What you need to do: Starting with the first line, output the data exactly, through to the last line.

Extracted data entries
━━━━━━━━━━━━━━━━━━━━━━━━━━━━━━

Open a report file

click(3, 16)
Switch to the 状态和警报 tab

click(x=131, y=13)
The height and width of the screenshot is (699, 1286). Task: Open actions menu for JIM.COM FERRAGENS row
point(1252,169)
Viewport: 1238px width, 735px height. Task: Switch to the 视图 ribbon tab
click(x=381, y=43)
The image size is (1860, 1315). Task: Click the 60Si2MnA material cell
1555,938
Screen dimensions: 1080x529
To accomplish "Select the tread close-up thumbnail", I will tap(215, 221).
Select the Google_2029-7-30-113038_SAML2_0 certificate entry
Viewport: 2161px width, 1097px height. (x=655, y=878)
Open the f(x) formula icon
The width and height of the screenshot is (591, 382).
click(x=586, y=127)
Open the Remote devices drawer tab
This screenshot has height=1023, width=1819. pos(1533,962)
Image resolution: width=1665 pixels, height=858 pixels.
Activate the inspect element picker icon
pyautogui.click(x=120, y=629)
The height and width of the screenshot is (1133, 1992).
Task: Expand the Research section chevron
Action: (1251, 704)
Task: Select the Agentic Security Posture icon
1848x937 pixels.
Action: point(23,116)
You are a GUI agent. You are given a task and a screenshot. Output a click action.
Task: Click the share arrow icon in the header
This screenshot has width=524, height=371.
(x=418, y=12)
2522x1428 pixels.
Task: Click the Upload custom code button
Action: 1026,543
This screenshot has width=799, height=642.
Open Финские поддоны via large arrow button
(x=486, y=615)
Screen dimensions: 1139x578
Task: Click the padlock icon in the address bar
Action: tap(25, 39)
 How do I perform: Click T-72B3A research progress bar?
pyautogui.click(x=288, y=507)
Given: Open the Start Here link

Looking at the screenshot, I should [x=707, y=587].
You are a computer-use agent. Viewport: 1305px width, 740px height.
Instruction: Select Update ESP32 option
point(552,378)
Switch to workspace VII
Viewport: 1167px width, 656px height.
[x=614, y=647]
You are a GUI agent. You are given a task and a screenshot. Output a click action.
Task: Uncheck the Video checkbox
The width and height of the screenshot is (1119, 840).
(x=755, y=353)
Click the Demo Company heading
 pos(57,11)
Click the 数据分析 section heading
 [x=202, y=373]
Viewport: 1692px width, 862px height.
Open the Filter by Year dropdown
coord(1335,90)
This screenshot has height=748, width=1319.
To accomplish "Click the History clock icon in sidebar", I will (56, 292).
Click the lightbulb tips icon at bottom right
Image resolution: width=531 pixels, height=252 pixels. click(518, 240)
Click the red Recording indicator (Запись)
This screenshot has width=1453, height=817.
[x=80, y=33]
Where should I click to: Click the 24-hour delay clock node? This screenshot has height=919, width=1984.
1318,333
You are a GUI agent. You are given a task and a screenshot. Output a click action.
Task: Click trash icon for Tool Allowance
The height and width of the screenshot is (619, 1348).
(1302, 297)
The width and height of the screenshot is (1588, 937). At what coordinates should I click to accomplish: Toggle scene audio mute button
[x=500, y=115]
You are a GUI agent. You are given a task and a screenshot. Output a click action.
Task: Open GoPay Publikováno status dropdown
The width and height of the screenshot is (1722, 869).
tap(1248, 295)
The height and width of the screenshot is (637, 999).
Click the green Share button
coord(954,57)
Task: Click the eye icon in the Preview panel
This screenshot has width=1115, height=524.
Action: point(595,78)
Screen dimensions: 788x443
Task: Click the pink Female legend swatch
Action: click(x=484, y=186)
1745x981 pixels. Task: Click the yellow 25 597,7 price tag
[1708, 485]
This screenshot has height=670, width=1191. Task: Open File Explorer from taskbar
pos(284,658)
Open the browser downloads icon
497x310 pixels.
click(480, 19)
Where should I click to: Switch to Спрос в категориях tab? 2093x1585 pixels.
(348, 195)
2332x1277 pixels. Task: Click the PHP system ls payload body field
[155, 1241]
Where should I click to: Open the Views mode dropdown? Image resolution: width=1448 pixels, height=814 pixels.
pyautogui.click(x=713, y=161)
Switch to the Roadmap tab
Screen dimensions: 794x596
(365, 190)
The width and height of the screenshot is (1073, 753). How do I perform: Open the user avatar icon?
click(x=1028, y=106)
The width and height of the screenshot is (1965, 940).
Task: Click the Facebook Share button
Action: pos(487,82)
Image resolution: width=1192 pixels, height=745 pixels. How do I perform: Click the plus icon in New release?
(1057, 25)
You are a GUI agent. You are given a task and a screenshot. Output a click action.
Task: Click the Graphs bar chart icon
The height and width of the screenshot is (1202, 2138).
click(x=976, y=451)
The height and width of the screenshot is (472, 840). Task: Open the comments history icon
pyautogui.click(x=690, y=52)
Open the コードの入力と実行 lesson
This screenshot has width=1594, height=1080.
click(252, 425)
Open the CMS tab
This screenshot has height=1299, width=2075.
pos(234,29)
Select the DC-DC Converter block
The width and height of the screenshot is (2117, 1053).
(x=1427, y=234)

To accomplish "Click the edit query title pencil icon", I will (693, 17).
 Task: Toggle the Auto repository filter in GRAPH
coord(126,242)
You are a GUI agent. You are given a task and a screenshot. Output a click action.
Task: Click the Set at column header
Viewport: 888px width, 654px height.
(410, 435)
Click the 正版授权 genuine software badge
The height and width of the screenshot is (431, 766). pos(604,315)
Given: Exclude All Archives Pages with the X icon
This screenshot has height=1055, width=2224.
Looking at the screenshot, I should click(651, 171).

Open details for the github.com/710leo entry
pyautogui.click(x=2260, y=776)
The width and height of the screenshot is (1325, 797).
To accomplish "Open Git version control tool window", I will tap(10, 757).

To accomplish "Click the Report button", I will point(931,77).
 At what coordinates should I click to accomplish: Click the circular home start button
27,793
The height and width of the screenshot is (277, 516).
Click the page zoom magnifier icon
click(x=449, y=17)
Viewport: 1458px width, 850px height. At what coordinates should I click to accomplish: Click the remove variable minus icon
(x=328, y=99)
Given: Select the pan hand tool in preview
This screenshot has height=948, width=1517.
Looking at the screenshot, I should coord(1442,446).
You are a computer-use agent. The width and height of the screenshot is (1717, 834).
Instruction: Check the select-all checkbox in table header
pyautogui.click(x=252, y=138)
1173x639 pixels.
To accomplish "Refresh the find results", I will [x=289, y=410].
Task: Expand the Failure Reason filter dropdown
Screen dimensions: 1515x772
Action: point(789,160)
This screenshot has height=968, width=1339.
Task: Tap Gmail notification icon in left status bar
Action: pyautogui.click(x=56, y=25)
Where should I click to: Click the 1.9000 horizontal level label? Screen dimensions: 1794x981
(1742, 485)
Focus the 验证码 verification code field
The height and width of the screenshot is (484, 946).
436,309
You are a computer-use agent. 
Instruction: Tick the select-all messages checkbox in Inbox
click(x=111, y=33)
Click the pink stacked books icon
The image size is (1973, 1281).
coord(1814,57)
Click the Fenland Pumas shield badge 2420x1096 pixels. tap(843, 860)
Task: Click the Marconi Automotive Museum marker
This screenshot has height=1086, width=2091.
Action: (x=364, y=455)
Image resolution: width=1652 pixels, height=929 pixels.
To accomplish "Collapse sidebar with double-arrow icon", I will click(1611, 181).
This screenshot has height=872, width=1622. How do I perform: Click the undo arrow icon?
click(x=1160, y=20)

━━━━━━━━━━━━━━━━━━━━━━━━━━━━━━

Solution to this exercise:
Open a report file

click(3, 16)
Switch to the 状态和警报 tab

click(x=131, y=13)
The height and width of the screenshot is (699, 1286). Task: Open actions menu for JIM.COM FERRAGENS row
point(1252,169)
Viewport: 1238px width, 735px height. Task: Switch to the 视图 ribbon tab
click(x=381, y=43)
The image size is (1860, 1315). Task: Click the 60Si2MnA material cell
1555,938
Screen dimensions: 1080x529
To accomplish "Select the tread close-up thumbnail", I will tap(215, 221).
Select the Google_2029-7-30-113038_SAML2_0 certificate entry
Viewport: 2161px width, 1097px height. (x=655, y=878)
Open the f(x) formula icon
The width and height of the screenshot is (591, 382).
click(x=586, y=127)
Open the Remote devices drawer tab
This screenshot has height=1023, width=1819. pos(1533,962)
Image resolution: width=1665 pixels, height=858 pixels.
Activate the inspect element picker icon
pyautogui.click(x=120, y=629)
The height and width of the screenshot is (1133, 1992).
Task: Expand the Research section chevron
Action: (1251, 704)
Task: Select the Agentic Security Posture icon
1848x937 pixels.
Action: point(23,116)
You are a GUI agent. You are given a task and a screenshot. Output a click action.
Task: Click the share arrow icon in the header
This screenshot has width=524, height=371.
(x=418, y=12)
2522x1428 pixels.
Task: Click the Upload custom code button
Action: 1026,543
This screenshot has width=799, height=642.
Open Финские поддоны via large arrow button
(x=486, y=615)
Screen dimensions: 1139x578
Task: Click the padlock icon in the address bar
Action: tap(25, 39)
 How do I perform: Click T-72B3A research progress bar?
pyautogui.click(x=288, y=507)
Given: Open the Start Here link

Looking at the screenshot, I should [x=707, y=587].
You are a computer-use agent. Viewport: 1305px width, 740px height.
Instruction: Select Update ESP32 option
point(552,378)
Switch to workspace VII
Viewport: 1167px width, 656px height.
[x=614, y=647]
You are a GUI agent. You are given a task and a screenshot. Output a click action.
Task: Uncheck the Video checkbox
The width and height of the screenshot is (1119, 840).
(x=755, y=353)
Click the Demo Company heading
 pos(57,11)
Click the 数据分析 section heading
 [x=202, y=373]
Viewport: 1692px width, 862px height.
Open the Filter by Year dropdown
coord(1335,90)
This screenshot has height=748, width=1319.
To accomplish "Click the History clock icon in sidebar", I will (56, 292).
Click the lightbulb tips icon at bottom right
Image resolution: width=531 pixels, height=252 pixels. click(518, 240)
Click the red Recording indicator (Запись)
This screenshot has width=1453, height=817.
[x=80, y=33]
Where should I click to: Click the 24-hour delay clock node? This screenshot has height=919, width=1984.
1318,333
You are a GUI agent. You are given a task and a screenshot. Output a click action.
Task: Click trash icon for Tool Allowance
The height and width of the screenshot is (619, 1348).
(1302, 297)
The width and height of the screenshot is (1588, 937). At what coordinates should I click to accomplish: Toggle scene audio mute button
[x=500, y=115]
You are a GUI agent. You are given a task and a screenshot. Output a click action.
Task: Open GoPay Publikováno status dropdown
The width and height of the screenshot is (1722, 869).
tap(1248, 295)
The height and width of the screenshot is (637, 999).
Click the green Share button
coord(954,57)
Task: Click the eye icon in the Preview panel
This screenshot has width=1115, height=524.
Action: point(595,78)
Screen dimensions: 788x443
Task: Click the pink Female legend swatch
Action: click(x=484, y=186)
1745x981 pixels. Task: Click the yellow 25 597,7 price tag
[1708, 485]
This screenshot has height=670, width=1191. Task: Open File Explorer from taskbar
pos(284,658)
Open the browser downloads icon
497x310 pixels.
click(480, 19)
Where should I click to: Switch to Спрос в категориях tab? 2093x1585 pixels.
(348, 195)
2332x1277 pixels. Task: Click the PHP system ls payload body field
[155, 1241]
Where should I click to: Open the Views mode dropdown? Image resolution: width=1448 pixels, height=814 pixels.
pyautogui.click(x=713, y=161)
Switch to the Roadmap tab
Screen dimensions: 794x596
(365, 190)
The width and height of the screenshot is (1073, 753). How do I perform: Open the user avatar icon?
click(x=1028, y=106)
The width and height of the screenshot is (1965, 940).
Task: Click the Facebook Share button
Action: pos(487,82)
Image resolution: width=1192 pixels, height=745 pixels. How do I perform: Click the plus icon in New release?
(1057, 25)
You are a GUI agent. You are given a task and a screenshot. Output a click action.
Task: Click the Graphs bar chart icon
The height and width of the screenshot is (1202, 2138).
click(x=976, y=451)
The height and width of the screenshot is (472, 840). Task: Open the comments history icon
pyautogui.click(x=690, y=52)
Open the コードの入力と実行 lesson
This screenshot has width=1594, height=1080.
click(252, 425)
Open the CMS tab
This screenshot has height=1299, width=2075.
pos(234,29)
Select the DC-DC Converter block
The width and height of the screenshot is (2117, 1053).
(x=1427, y=234)

To accomplish "Click the edit query title pencil icon", I will (693, 17).
 Task: Toggle the Auto repository filter in GRAPH
coord(126,242)
You are a GUI agent. You are given a task and a screenshot. Output a click action.
Task: Click the Set at column header
Viewport: 888px width, 654px height.
(410, 435)
Click the 正版授权 genuine software badge
The height and width of the screenshot is (431, 766). pos(604,315)
Given: Exclude All Archives Pages with the X icon
This screenshot has height=1055, width=2224.
Looking at the screenshot, I should click(651, 171).

Open details for the github.com/710leo entry
pyautogui.click(x=2260, y=776)
The width and height of the screenshot is (1325, 797).
To accomplish "Open Git version control tool window", I will tap(10, 757).

To accomplish "Click the Report button", I will point(931,77).
 At what coordinates should I click to accomplish: Click the circular home start button
27,793
The height and width of the screenshot is (277, 516).
Click the page zoom magnifier icon
click(x=449, y=17)
Viewport: 1458px width, 850px height. At what coordinates should I click to accomplish: Click the remove variable minus icon
(x=328, y=99)
Given: Select the pan hand tool in preview
This screenshot has height=948, width=1517.
Looking at the screenshot, I should coord(1442,446).
You are a computer-use agent. The width and height of the screenshot is (1717, 834).
Instruction: Check the select-all checkbox in table header
pyautogui.click(x=252, y=138)
1173x639 pixels.
To accomplish "Refresh the find results", I will [x=289, y=410].
Task: Expand the Failure Reason filter dropdown
Screen dimensions: 1515x772
Action: point(789,160)
This screenshot has height=968, width=1339.
Task: Tap Gmail notification icon in left status bar
Action: pyautogui.click(x=56, y=25)
Where should I click to: Click the 1.9000 horizontal level label? Screen dimensions: 1794x981
(1742, 485)
Focus the 验证码 verification code field
The height and width of the screenshot is (484, 946).
436,309
You are a computer-use agent. 
Instruction: Tick the select-all messages checkbox in Inbox
click(x=111, y=33)
Click the pink stacked books icon
The image size is (1973, 1281).
coord(1814,57)
Click the Fenland Pumas shield badge 2420x1096 pixels. tap(843, 860)
Task: Click the Marconi Automotive Museum marker
This screenshot has height=1086, width=2091.
Action: (x=364, y=455)
Image resolution: width=1652 pixels, height=929 pixels.
To accomplish "Collapse sidebar with double-arrow icon", I will click(1611, 181).
This screenshot has height=872, width=1622. How do I perform: Click the undo arrow icon?
click(x=1160, y=20)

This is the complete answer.